How attractive such a view of psychiatric practice (as is afforded by the community psychiatrists) will prove to medical graduates is difficult to assess. Their reluctance to enter psychiatry has already been noted and whether the shift in the psychiatrist’s role from therapist to supervisor will prove more attractive is difficult to say. Psychiatrists are still being trained as if they will function in a one-to-one relationship with their patients, patients still expect to be so treated and other professionals in the field still seek it and, in my experience, bemoan the difficulty in obtaining it yet such a style of treatment is now deemed not merely impossible but also unnecessary! It seems to me that certain current dissatisfactions will persist. I do not mean either the ideological arguments of Szasz about the allegedly mythical quality of mental illness or the assertions of Laing and Cooper that schizophrenia is normal response to an abnormal society (though these are bound to be with us for many a day yet to thrill and stimulate innumerable television audiences throughout the land) but the somewhat more mundane, if equally relevant, dissatisfactions with the service itself.

Time and opportunity

At the present time, the main difficulty is finding a psychiatrist who does not come from overseas or, if he does, is not actually interested in psychiatry and is not marking time waiting for a medical post, doing his medical membership or learning English; a psychiatrist who can be seen regularly and who is not replaced every second visit by a colleague who readily admits to knowing next to nothing about the patient; a psychiatrist who has the time and the opportunity to actually employ his knowledge and skill - that has taken nearly fifteen years of training to acquire - in the service of his patient.

Few contest that patients are better treated in their homes or in small units attached to district general hospitals rather than miles from anywhere in large, overcrowded, poorly-staffed mental hospitals.
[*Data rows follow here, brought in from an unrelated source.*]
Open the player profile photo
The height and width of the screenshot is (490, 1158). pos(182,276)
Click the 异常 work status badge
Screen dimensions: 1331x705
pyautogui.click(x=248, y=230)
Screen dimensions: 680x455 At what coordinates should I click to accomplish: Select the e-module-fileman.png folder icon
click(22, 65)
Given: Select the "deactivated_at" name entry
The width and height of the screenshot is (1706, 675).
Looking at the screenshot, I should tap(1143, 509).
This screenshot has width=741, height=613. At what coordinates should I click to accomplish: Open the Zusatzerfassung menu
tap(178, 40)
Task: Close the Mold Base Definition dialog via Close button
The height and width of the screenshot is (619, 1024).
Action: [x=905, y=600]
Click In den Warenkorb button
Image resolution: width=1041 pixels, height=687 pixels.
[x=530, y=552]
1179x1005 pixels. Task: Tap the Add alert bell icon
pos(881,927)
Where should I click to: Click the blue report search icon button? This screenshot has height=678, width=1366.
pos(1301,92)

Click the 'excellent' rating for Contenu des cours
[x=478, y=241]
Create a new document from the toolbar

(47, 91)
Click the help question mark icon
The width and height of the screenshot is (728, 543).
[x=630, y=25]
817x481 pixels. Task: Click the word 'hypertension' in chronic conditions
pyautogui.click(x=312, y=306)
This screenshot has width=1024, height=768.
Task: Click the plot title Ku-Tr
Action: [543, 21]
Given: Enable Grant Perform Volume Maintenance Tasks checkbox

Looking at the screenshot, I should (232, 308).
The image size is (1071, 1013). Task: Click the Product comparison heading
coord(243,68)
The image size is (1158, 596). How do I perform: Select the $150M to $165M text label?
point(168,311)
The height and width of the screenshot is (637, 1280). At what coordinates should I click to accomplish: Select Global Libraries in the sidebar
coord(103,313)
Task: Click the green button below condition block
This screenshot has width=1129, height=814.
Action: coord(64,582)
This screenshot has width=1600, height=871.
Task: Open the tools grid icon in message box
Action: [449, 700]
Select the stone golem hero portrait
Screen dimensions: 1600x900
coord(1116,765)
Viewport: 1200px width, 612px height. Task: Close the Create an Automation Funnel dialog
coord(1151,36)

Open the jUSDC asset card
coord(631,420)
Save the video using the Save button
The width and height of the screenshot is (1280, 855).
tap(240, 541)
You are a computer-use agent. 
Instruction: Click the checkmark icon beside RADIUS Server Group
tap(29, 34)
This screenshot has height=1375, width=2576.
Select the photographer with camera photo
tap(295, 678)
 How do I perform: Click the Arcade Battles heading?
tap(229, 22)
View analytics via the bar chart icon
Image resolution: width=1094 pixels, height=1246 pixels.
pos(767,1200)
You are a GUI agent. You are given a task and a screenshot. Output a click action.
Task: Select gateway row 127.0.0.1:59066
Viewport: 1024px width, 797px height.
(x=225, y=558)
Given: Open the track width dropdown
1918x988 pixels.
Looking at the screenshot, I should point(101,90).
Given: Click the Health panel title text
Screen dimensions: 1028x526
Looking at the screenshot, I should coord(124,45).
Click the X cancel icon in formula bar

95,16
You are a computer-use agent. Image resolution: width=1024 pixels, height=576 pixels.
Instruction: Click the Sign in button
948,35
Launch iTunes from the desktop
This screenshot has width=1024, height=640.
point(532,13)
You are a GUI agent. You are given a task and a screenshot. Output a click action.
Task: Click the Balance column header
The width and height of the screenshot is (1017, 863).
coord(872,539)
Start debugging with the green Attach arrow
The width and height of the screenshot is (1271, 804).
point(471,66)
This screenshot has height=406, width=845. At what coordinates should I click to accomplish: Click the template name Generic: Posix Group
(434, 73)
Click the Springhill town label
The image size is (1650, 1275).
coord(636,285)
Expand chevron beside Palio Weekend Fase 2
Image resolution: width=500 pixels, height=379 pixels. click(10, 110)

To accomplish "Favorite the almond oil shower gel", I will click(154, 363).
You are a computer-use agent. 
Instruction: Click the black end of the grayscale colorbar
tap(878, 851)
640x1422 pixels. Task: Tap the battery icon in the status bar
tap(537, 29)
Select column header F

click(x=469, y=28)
Few argue against increasing the availability and the participation of other professional personnel -social workers, occupational therapists, psychiatric nurses, general practitioners - in the treatment of the vast majority of psychiatric patients. But there does appear to be a pressing and persistent demand for psychiatrists who do have time, who do take personal responsibility for their patients and who do possess special as well as general skills of understanding, care and management.

I do not believe that the public, the consumer, has accepted that the doctor-patient relationship in psychiatry is unnecessary. Many a professional within the psychiatric service also remains to be convinced. Perhaps now the discussion may centre not so much on how many psychiatrists are needed and where but on what it is that a psychiatrist should actually be doing, what special expertise he actually possesses and how he sees his job. The signs are - thankfully ? that such a discussion is beginning at last.